February 16th, 2010 · No Comments

For the past few years the OWHL has had a Student Advisory Committee. Students are our most important constituency, and we realized that if we wanted to continually improve our program, we needed to understand what spaces, resources, and services they needed and wanted. We had been periodically convening student focus groups, but established a standing committee in order to obtain input from the same group of students over the course of the year. I was able to arrange for the SAC to count as the students’ mandatory work duty, so recruitment was not difficult. We are able to get a balance of students by gender, graduation year, and boarding and day. We deliberately sought both library users and non-users, and we invited some students whose behavior had been particularly challenging. The input from the SAC has been invaluable.

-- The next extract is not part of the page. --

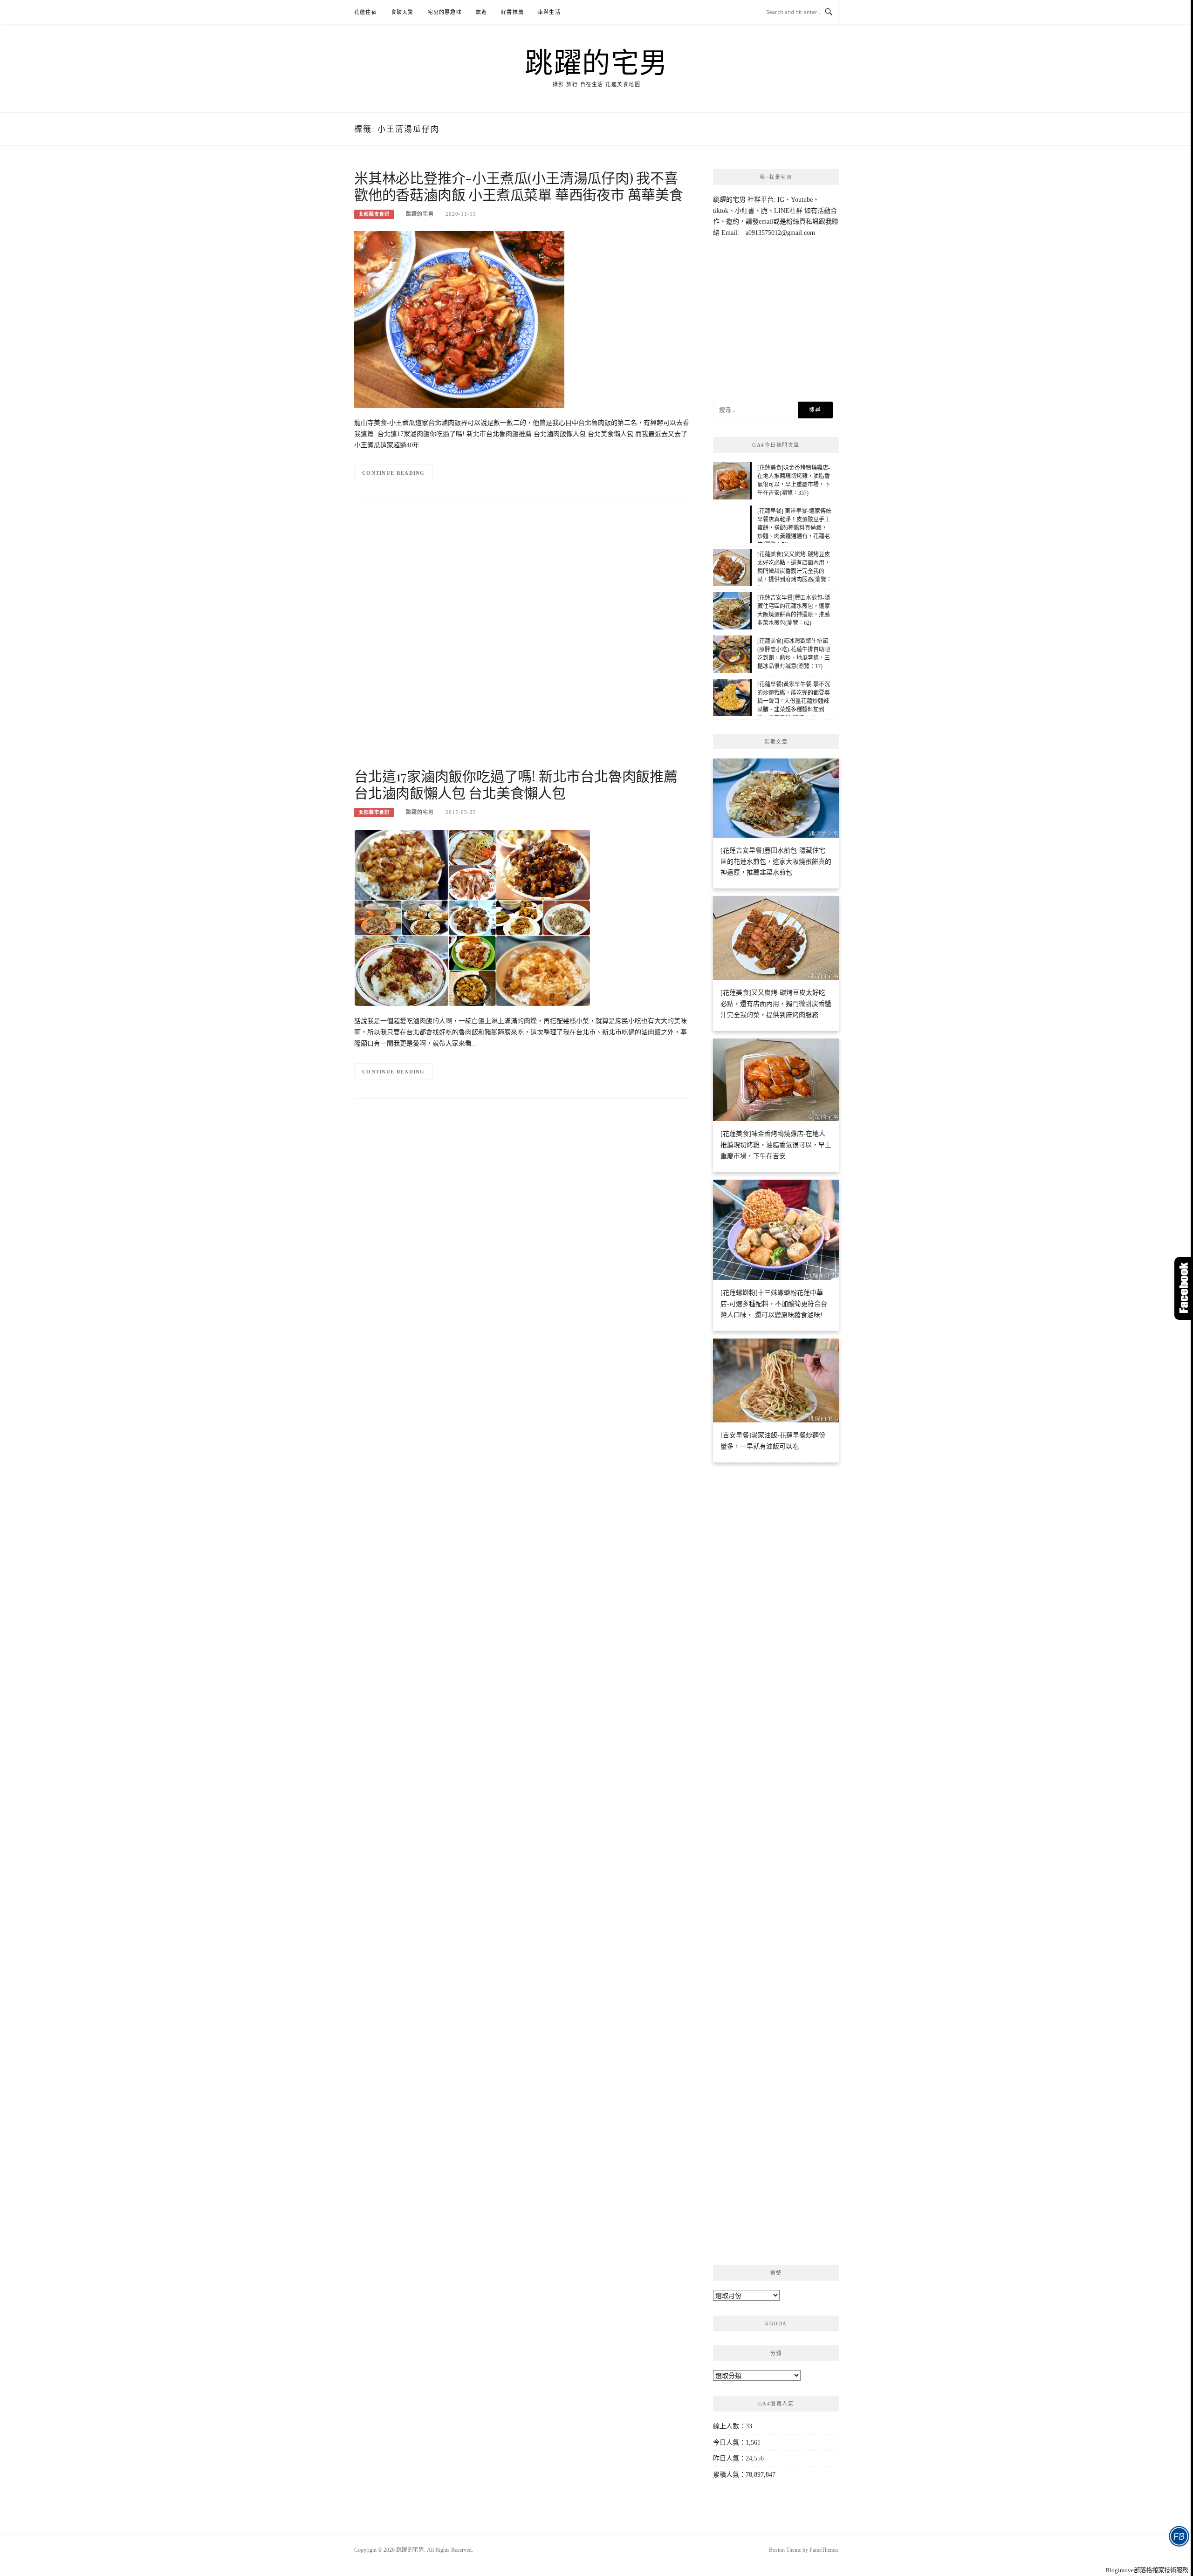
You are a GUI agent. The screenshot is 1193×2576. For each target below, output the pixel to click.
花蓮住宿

This year, instead of having regular weekly group meetings, we are experimenting with a different format for the committee. Each student has selected a time for “work duty” and is matched with a librarian partner. Each week we develop a task for each student to do with supervision by the librarian. They have conducted usability studies of our online catalog and other electronic resources, helped us select citation software, solicited input from their friends on topics of interest to us, participated in a trial of an online information literacy assessment, and completed an extensive survey of their use of technology. The students are pleased to be working one-on-one with their partner librarians, and we have learned a lot about how our students approach real research. They have provided us with insights that we have used to make changes in our web site, our “marketing” of resources, and the arrangement of our space. The students on our SAC all have social networks. It is our hope that they will share what they have learned with their friends. We have some preliminary evidence that this is true. We recently accelerated the purchase of a new citation tool because it was the clear favorite in a head-to-head competition with our existing product. We had arranged for our SAC to test the new tool, but the outcry when the trial was over came from many students NOT on the SAC who had been directed to the trial by their friends!

In subsequent posts, I’ll describe some of the specific tasks that we gave to the students, and summarize our results.